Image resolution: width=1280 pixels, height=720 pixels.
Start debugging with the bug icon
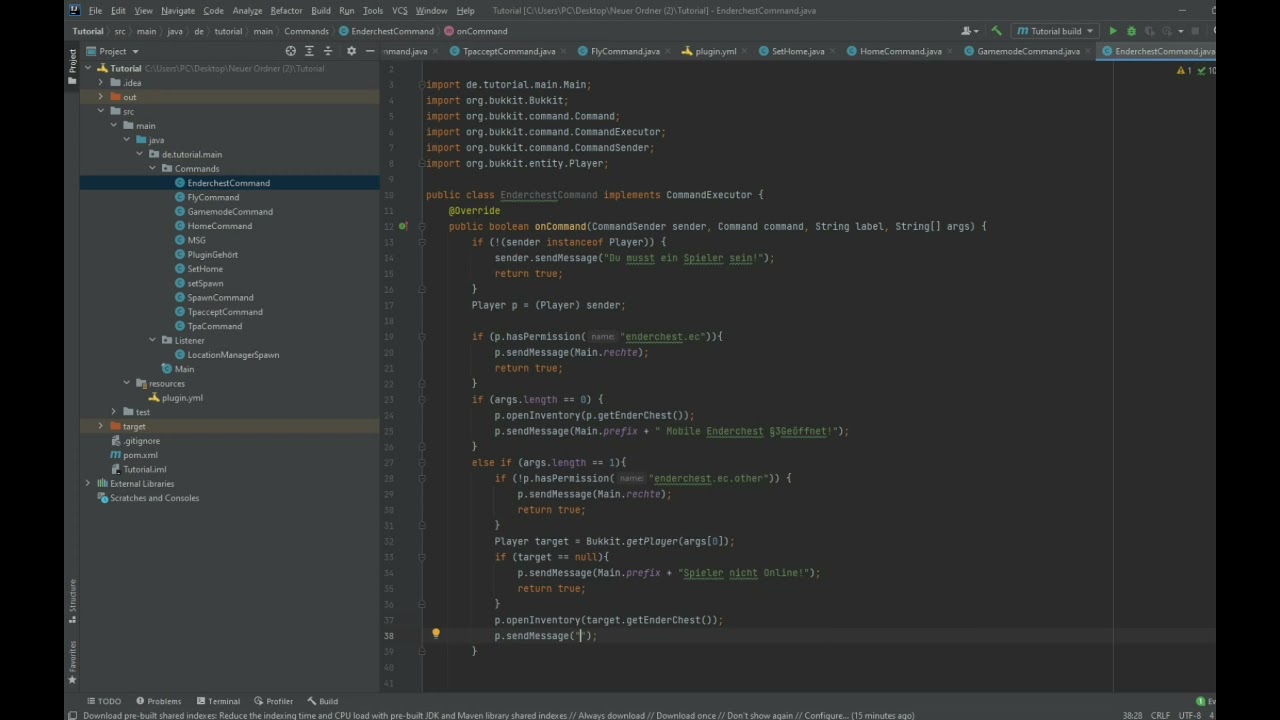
...
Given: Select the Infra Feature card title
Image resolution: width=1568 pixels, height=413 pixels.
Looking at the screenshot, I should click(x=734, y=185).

** Exercise directions **
Collect every line in the rows above that contains the string "Image" and copy each one out. Case counts.

** Complete output **
Image resolution: width=1280 pixels, height=720 pixels.
Image resolution: width=1568 pixels, height=413 pixels.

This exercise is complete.